_Texto para leitura_:

Já os bons augúrios para o ano que vai nascer diz respeito à presença do cinema português na competição oficial do Festival de Roterdã (de 23 de janeiro a 3 de fevereiro, na Holanda) com “Alva”, de Ico Costa: é uma trama de vingança sobre um homem que perdeu a guarda de suas filhas. Fora isso, há uma celebração entre a crítica local pelo regresso de um dos mais festejados realizadores locais: Pedro Costa, que hoje finaliza “As filhas do fogo”, quatro anos após ter sido laureado com o troféu de melhor diretor no Festival de Locarno por “Cavalo Dinheiro”. Há mais uma leva de diretores lusos de respeito com filmes novos a caminho. E, se não bastasse, eles ainda estão prestando um tributo a seu mestre maior, Manoel de Oliveira (1908-2015), realizador do cult “O princípio da incerteza” (2002), com uma retrospectiva na Cinemateca de Lisboa. É cinefilia por todos os lados, em variadas latitudes.

“Há um grande diretor português, o Fernando Lopes, que cunhou uma frase fenomenal para explicar como somos e como é o nosso cinema: ‘Há uma beleza triste na derrota’. Esse é um sentimento que está espelhado no nosso cinema autoral, que, apesar de valorizar figuras que sofrem, perdem, fraquejam, segue a resistir”, avalia o crítico Hugo Gomes, do site “C7nema. “Já o cinemão nosso tenta dialogar com fórmulas de Hollywood ou da TV, sendo que um realizador com a experiência de quatro décadas que o António-Pedro tem, consegue fugir das artimanhas televisivas e ainda encantar o grande público”.

_Extrato dos dados_:
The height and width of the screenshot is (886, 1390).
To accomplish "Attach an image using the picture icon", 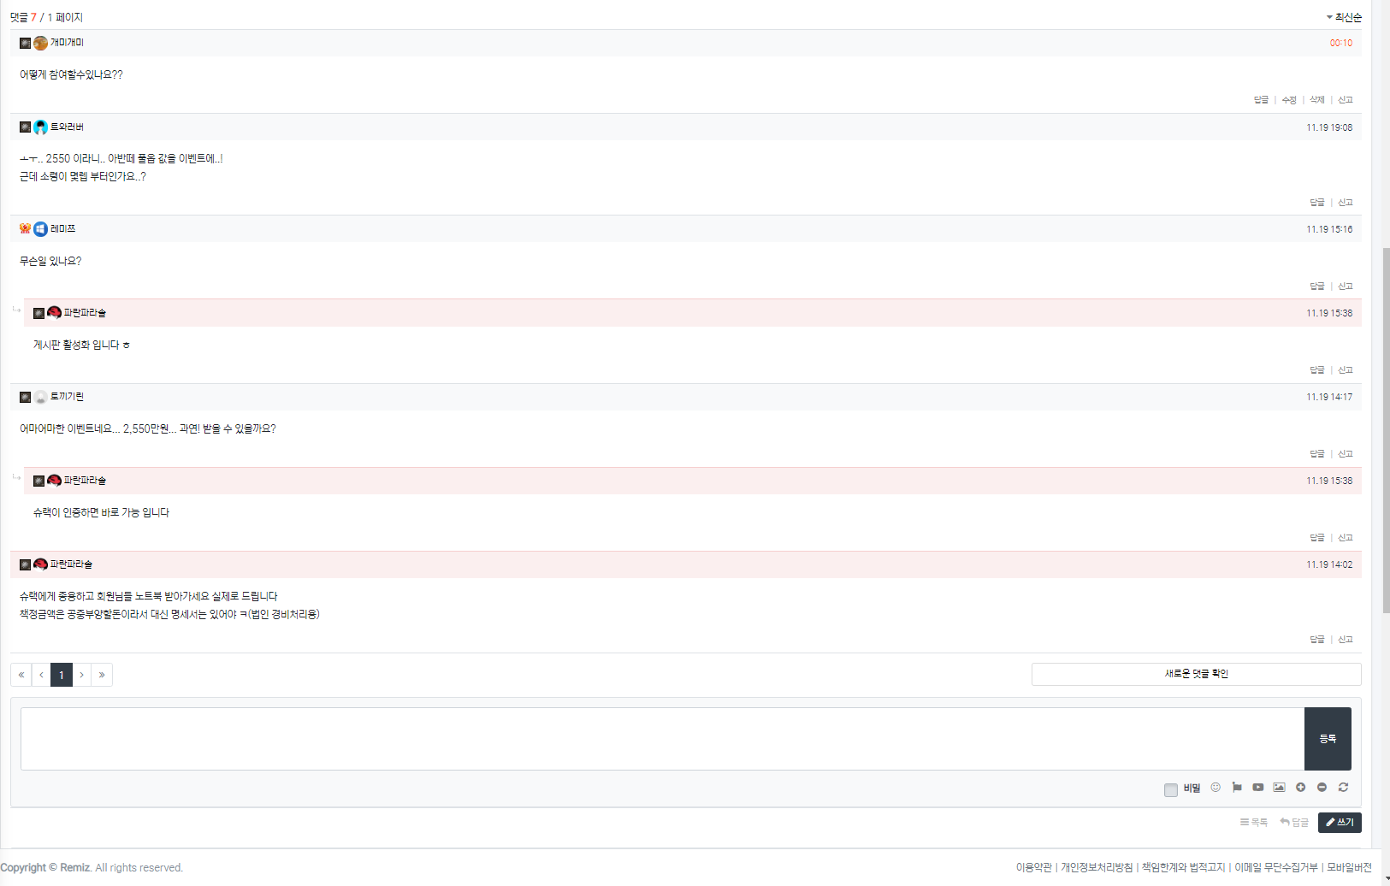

_O que se pede_:
A) Indique se cada afirmação abaixo está de acordo com o texto sobre o cinema português, respondendo sim ou não e citando literalmente as palavras do texto que decidem a questão: (i) o Festival de Roterdã decorre de 23 de janeiro a 3 de fevereiro; (ii) Pedro Costa foi premiado no Festival de Locarno por “As filhas do fogo”; (iii) a retrospectiva dedicada a Manoel de Oliveira acontece na Cinemateca de Lisboa.
B) Prossiga o texto sobre o cinema português com um parágrafo que venha logo após a última frase apresentada.

_Respostas por tarefa_:
A)
(i) Sim: «de 23 de janeiro a 3 de fevereiro, na Holanda».
(ii) Não: «laureado com o troféu de melhor diretor no Festival de Locarno por “Cavalo Dinheiro”».
(iii) Sim: «com uma retrospectiva na Cinemateca de Lisboa».

B)
Em “Parque Mayer”, o cineasta já septuagenário narra a luta de uma trupe de revisteiros para levar uma nova comédia, “À direita volver”, aos palcos apesar da patrulha dos censores de Salazar. O espetáculo é estruturado em meio à chegada de uma aspirante à atriz, Deolinda (Daniela Melchior), uma garota de programa vinda de Fátima que sonha deixar sua rotina na prostituição para viver do teatro e do canto. O coração da moça bate pelo autor da revista, Mário Pintor (Francisco Froes), em dúvida acerca de sua sexualidade. Mas ela sofre o cortejo do galã da peça, Eduardo (Diogo Morgado, um poço de carisma). Tudo isso se passa em meio a prisões, brutalidades estatais e o sonho de fazer da arte o recanto da liberdade.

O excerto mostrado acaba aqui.